WHAT THE TASK ASKS:
Put the lines of the listing into a Markdown table with the columns "Row" and "Line", numbering each row and skipping blank lines. Begin at the line that contains "Select the dimension" and stop after the line that contains "Choose the window".

RECORDS SHOWN:
---

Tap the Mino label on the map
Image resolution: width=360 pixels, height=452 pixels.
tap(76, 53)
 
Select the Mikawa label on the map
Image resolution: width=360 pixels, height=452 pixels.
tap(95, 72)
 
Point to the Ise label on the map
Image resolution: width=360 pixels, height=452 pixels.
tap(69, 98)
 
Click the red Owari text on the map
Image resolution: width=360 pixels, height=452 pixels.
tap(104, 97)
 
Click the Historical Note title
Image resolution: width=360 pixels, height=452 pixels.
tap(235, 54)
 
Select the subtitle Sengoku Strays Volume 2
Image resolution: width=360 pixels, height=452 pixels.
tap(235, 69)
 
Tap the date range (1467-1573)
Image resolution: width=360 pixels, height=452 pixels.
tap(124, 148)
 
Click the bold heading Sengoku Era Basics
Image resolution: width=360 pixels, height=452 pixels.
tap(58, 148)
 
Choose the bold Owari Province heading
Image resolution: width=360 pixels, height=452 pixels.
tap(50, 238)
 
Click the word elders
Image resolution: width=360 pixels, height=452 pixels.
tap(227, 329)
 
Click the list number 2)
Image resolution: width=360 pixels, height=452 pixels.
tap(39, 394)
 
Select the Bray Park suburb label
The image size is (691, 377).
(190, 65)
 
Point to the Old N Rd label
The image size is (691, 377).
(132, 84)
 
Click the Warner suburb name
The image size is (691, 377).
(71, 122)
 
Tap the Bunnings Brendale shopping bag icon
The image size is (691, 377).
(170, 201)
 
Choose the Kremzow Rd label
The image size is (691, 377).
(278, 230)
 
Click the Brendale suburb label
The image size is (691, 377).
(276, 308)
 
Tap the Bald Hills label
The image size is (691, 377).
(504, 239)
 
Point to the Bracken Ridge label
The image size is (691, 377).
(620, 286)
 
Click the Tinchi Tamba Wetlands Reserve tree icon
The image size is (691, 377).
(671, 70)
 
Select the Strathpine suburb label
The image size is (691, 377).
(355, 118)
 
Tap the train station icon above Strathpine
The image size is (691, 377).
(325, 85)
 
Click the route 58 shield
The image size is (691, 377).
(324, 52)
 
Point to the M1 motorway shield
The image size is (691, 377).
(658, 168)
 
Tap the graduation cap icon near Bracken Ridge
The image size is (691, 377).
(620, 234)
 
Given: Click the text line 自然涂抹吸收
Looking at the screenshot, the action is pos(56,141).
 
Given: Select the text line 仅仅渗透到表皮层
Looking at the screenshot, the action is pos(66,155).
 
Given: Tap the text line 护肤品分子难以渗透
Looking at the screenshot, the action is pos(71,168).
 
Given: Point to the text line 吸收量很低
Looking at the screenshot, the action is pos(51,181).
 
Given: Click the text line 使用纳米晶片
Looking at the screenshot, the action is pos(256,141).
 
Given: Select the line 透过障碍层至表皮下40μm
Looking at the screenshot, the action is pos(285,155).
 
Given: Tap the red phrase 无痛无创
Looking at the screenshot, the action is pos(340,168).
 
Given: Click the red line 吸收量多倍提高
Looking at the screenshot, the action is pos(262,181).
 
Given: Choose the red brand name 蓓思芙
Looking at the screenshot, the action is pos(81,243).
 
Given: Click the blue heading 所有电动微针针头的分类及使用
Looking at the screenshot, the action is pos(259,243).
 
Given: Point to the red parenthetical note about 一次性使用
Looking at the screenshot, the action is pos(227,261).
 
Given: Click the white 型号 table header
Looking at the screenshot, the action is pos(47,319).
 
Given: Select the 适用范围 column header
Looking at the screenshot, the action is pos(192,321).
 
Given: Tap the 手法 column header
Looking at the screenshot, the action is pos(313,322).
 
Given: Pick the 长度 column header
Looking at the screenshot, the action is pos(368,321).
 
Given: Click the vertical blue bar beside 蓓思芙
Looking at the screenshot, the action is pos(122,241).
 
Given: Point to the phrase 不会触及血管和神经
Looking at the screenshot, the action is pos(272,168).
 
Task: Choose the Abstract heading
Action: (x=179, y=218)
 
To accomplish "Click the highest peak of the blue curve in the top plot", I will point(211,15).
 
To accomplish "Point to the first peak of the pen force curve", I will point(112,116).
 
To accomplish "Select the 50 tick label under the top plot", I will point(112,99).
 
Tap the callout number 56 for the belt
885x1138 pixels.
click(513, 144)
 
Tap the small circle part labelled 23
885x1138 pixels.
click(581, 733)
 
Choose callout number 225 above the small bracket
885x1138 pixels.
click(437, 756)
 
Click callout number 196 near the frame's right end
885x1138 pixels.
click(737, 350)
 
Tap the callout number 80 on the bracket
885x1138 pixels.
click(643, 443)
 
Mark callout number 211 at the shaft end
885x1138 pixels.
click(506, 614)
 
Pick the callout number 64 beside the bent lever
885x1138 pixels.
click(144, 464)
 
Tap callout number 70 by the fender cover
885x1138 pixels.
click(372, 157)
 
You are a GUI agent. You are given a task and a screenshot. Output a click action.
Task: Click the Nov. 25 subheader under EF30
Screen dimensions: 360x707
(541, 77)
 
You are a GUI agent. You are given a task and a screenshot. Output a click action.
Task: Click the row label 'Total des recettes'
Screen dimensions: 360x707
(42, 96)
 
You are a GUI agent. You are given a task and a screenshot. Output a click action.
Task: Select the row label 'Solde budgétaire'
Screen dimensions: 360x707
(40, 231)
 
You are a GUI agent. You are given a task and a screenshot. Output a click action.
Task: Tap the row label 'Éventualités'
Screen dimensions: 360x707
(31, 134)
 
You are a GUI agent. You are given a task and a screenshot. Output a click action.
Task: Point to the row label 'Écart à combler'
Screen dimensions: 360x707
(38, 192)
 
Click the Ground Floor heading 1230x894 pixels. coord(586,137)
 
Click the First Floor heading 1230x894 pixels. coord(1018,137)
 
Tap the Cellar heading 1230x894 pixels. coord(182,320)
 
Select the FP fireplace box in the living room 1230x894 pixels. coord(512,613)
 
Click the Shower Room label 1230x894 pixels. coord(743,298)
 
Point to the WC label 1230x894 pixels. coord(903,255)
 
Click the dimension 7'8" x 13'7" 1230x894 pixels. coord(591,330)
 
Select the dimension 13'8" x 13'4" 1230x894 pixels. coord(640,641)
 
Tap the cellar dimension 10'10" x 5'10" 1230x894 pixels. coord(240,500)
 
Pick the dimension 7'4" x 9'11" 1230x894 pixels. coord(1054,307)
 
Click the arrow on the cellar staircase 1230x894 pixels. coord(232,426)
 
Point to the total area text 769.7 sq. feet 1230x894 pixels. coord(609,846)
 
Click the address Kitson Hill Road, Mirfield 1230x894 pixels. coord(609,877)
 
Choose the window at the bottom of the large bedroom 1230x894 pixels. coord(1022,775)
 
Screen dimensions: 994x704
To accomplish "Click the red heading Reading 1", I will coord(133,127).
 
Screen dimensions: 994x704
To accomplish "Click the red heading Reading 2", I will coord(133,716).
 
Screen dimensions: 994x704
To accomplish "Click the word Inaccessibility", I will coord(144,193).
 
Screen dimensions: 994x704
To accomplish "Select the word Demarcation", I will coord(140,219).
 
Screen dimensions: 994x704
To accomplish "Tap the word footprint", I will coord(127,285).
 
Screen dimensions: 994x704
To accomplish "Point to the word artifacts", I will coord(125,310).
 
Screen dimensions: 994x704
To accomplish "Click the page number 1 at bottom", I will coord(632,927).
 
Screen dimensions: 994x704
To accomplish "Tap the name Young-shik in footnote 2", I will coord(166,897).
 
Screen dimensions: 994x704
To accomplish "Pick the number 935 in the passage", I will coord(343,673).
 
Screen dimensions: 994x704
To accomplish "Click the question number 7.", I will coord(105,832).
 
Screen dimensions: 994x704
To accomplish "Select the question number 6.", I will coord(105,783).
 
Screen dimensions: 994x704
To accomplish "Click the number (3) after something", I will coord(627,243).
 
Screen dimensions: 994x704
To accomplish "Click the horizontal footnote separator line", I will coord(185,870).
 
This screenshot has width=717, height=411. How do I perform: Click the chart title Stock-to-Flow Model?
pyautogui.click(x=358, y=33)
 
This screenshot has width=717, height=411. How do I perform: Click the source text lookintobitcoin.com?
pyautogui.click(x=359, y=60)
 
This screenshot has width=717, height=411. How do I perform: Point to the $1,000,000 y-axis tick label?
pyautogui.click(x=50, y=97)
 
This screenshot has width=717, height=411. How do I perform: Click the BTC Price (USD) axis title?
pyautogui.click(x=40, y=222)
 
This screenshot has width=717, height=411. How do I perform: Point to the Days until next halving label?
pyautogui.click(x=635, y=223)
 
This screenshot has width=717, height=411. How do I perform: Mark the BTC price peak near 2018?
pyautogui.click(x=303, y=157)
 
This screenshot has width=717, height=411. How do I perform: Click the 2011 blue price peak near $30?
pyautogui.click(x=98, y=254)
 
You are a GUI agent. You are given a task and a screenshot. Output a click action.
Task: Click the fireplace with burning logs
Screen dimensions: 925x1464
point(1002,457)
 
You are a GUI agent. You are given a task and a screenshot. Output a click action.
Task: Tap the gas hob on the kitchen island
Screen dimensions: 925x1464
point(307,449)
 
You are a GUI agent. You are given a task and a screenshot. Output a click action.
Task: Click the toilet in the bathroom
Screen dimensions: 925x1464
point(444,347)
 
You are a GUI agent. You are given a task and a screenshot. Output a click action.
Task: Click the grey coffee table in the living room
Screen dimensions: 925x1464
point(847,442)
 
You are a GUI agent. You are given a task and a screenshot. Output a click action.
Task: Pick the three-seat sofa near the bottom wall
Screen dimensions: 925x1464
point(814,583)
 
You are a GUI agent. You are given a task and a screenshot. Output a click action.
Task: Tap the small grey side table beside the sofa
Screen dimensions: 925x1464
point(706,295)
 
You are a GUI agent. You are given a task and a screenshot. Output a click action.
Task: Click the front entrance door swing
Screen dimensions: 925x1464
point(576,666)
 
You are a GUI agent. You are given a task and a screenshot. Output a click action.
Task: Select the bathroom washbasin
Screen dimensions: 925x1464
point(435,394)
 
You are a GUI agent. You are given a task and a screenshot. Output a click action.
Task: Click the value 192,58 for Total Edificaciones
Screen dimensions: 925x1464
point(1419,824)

---

REPLY TO THE TASK:
| Row | Line |
|---|---|
| 1 | Select the dimension 13'8" x 13'4" 1230x894 pixels. coord(640,641) |
| 2 | Tap the cellar dimension 10'10" x 5'10" 1230x894 pixels. coord(240,500) |
| 3 | Pick the dimension 7'4" x 9'11" 1230x894 pixels. coord(1054,307) |
| 4 | Click the arrow on the cellar staircase 1230x894 pixels. coord(232,426) |
| 5 | Point to the total area text 769.7 sq. feet 1230x894 pixels. coord(609,846) |
| 6 | Click the address Kitson Hill Road, Mirfield 1230x894 pixels. coord(609,877) |
| 7 | Choose the window at the bottom of the large bedroom 1230x894 pixels. coord(1022,775) |